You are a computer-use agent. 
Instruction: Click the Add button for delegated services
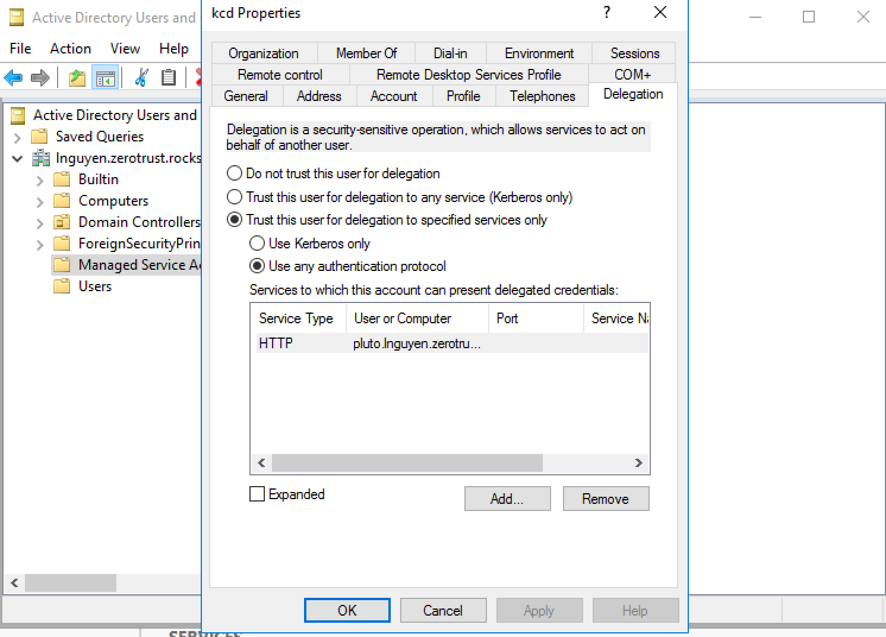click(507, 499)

--

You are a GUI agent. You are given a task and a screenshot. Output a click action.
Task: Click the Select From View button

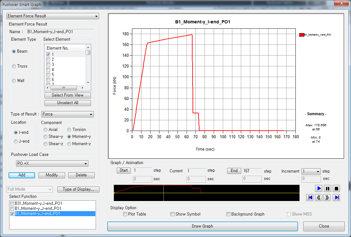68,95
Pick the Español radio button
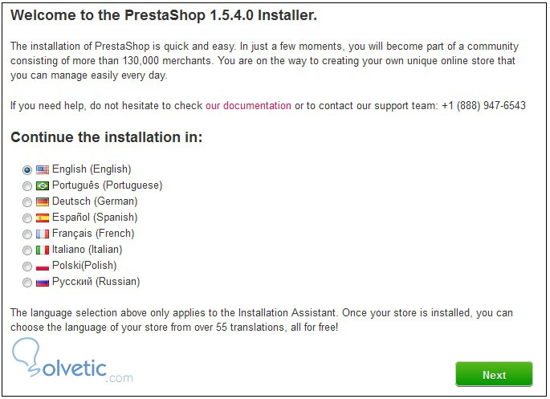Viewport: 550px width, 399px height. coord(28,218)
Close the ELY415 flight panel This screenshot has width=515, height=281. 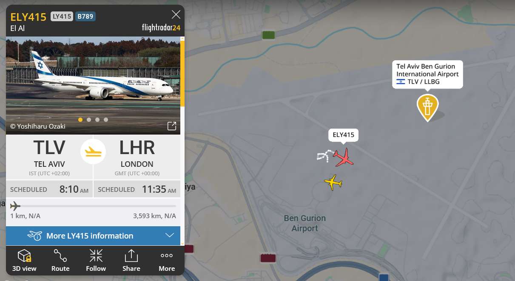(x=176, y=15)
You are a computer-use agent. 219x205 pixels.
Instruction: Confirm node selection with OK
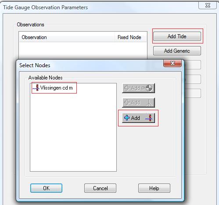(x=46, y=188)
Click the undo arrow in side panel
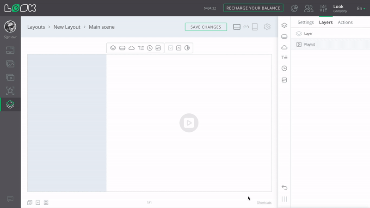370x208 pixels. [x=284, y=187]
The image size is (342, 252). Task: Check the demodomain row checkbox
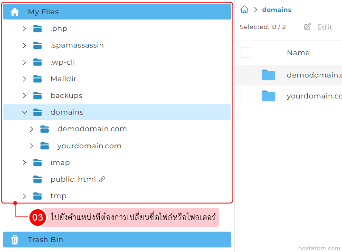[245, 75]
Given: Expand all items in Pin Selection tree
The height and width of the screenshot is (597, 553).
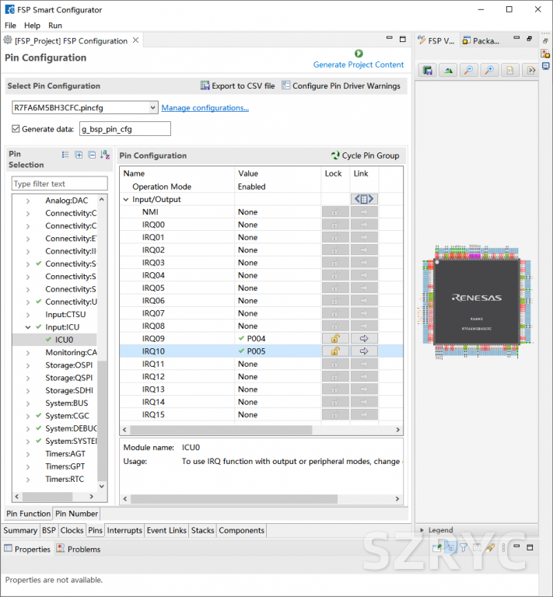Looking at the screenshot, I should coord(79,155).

**GIVEN TASK**. Can you format the entries as a Markdown table with the columns Row and Text, starting at the line that contains "Click the undo arrow in side panel" and ending after the line that contains "Looking at the"? Leave out blank lines and the pictures.

**REPLY TO THE EXERCISE**.
| Row | Text |
|---|---|
| 1 | Click the undo arrow in side panel |
| 2 | 370x208 pixels. [x=284, y=187] |
| 3 | The image size is (342, 252). Task: Check the demodomain row checkbox |
| 4 | [245, 75] |
| 5 | Given: Expand all items in Pin Selection tree |
| 6 | The height and width of the screenshot is (597, 553). |
| 7 | Looking at the screenshot, I should coord(79,155). |